Segment Open
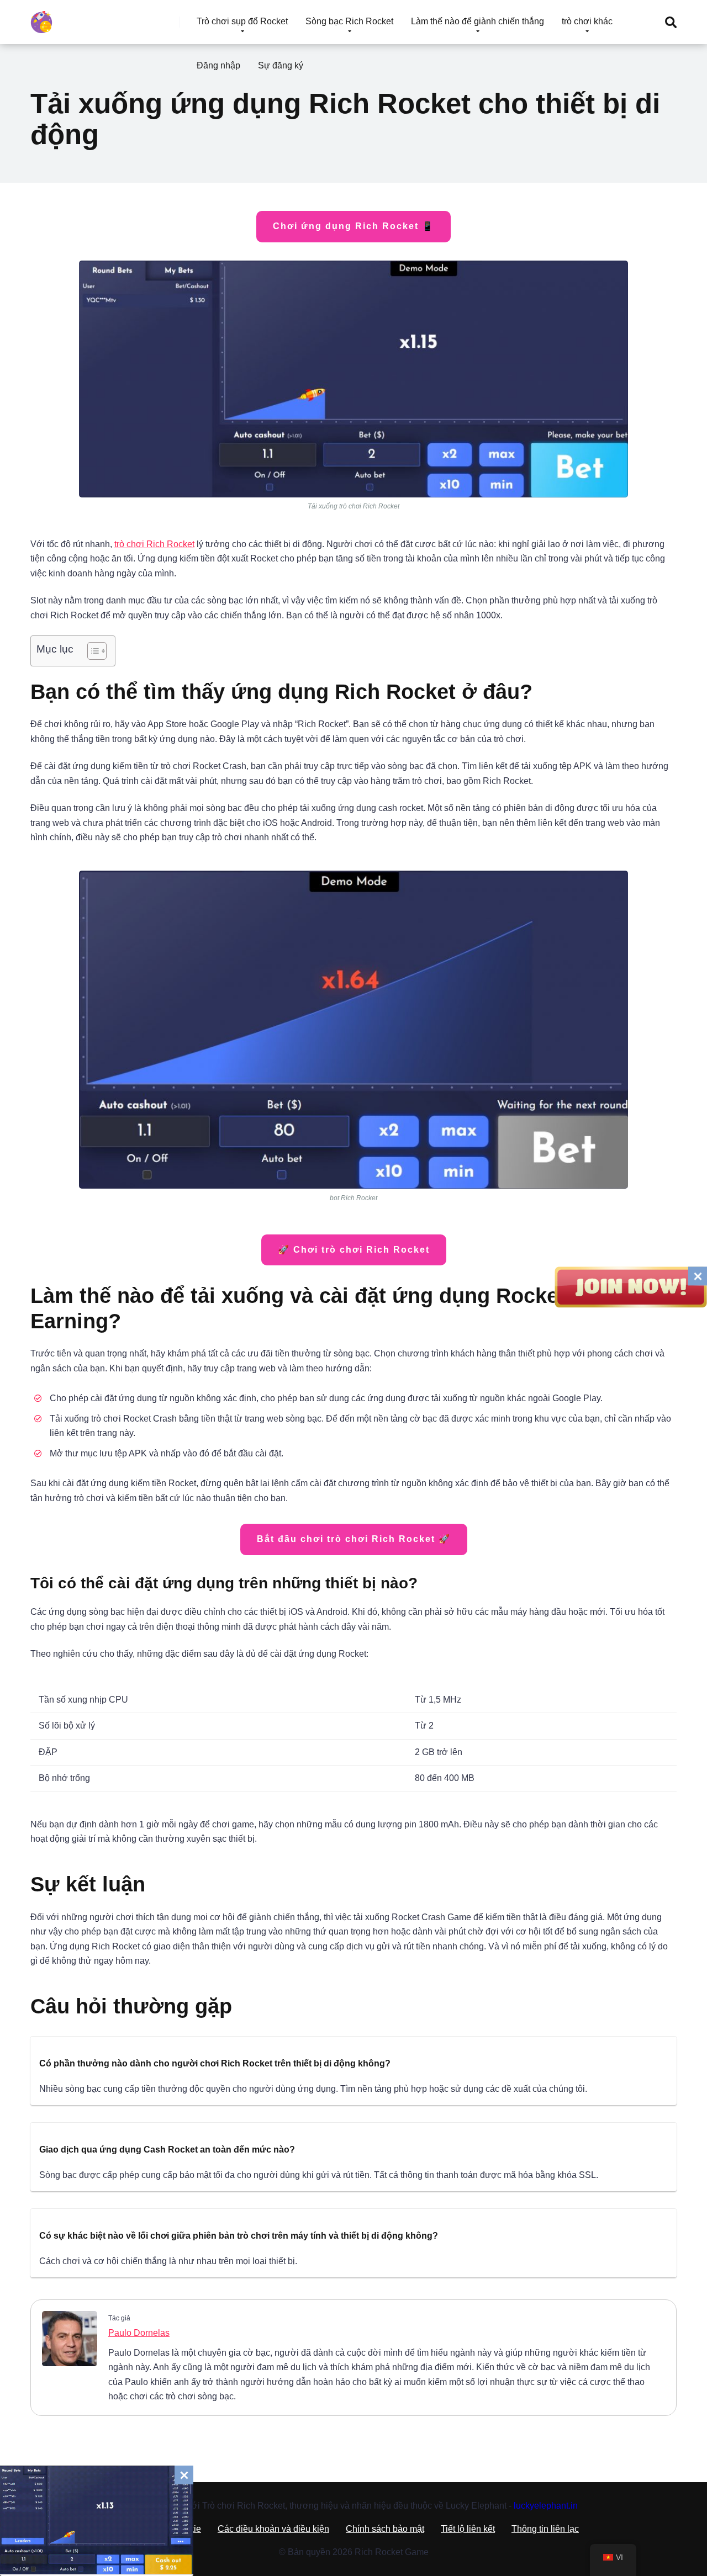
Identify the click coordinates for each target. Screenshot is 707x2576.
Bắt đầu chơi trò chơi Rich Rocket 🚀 (354, 1539)
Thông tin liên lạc (545, 2528)
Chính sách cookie (164, 2528)
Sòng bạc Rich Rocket (349, 21)
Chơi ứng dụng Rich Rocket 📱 (353, 226)
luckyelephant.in (546, 2505)
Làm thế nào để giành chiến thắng (477, 21)
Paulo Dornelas (139, 2333)
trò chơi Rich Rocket (154, 544)
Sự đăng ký (280, 65)
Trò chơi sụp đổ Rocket (242, 21)
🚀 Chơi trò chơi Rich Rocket (354, 1249)
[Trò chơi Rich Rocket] (41, 18)
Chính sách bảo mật (385, 2528)
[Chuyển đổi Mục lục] (91, 651)
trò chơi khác (587, 21)
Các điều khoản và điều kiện (273, 2528)
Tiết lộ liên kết (468, 2528)
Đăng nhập (218, 65)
Segment Closed
#### Problem details
Would you print all of the entries exactly, omitting any image?

#### Response to this exercise
Identify the click coordinates for each target. Screenshot is 707x2576.
Bắt đầu chơi trò chơi Rich Rocket 🚀 (354, 1539)
Thông tin liên lạc (545, 2528)
Chính sách cookie (164, 2528)
Sòng bạc Rich Rocket (349, 21)
Chơi ứng dụng Rich Rocket 📱 (353, 226)
luckyelephant.in (546, 2505)
Làm thế nào để giành chiến thắng (477, 21)
Paulo Dornelas (139, 2333)
trò chơi Rich Rocket (154, 544)
Sự đăng ký (280, 65)
Trò chơi sụp đổ Rocket (242, 21)
🚀 Chơi trò chơi Rich Rocket (354, 1249)
[Trò chơi Rich Rocket] (41, 18)
Chính sách bảo mật (385, 2528)
[Chuyển đổi Mục lục] (91, 651)
trò chơi khác (587, 21)
Các điều khoản và điều kiện (273, 2528)
Tiết lộ liên kết (468, 2528)
Đăng nhập (218, 65)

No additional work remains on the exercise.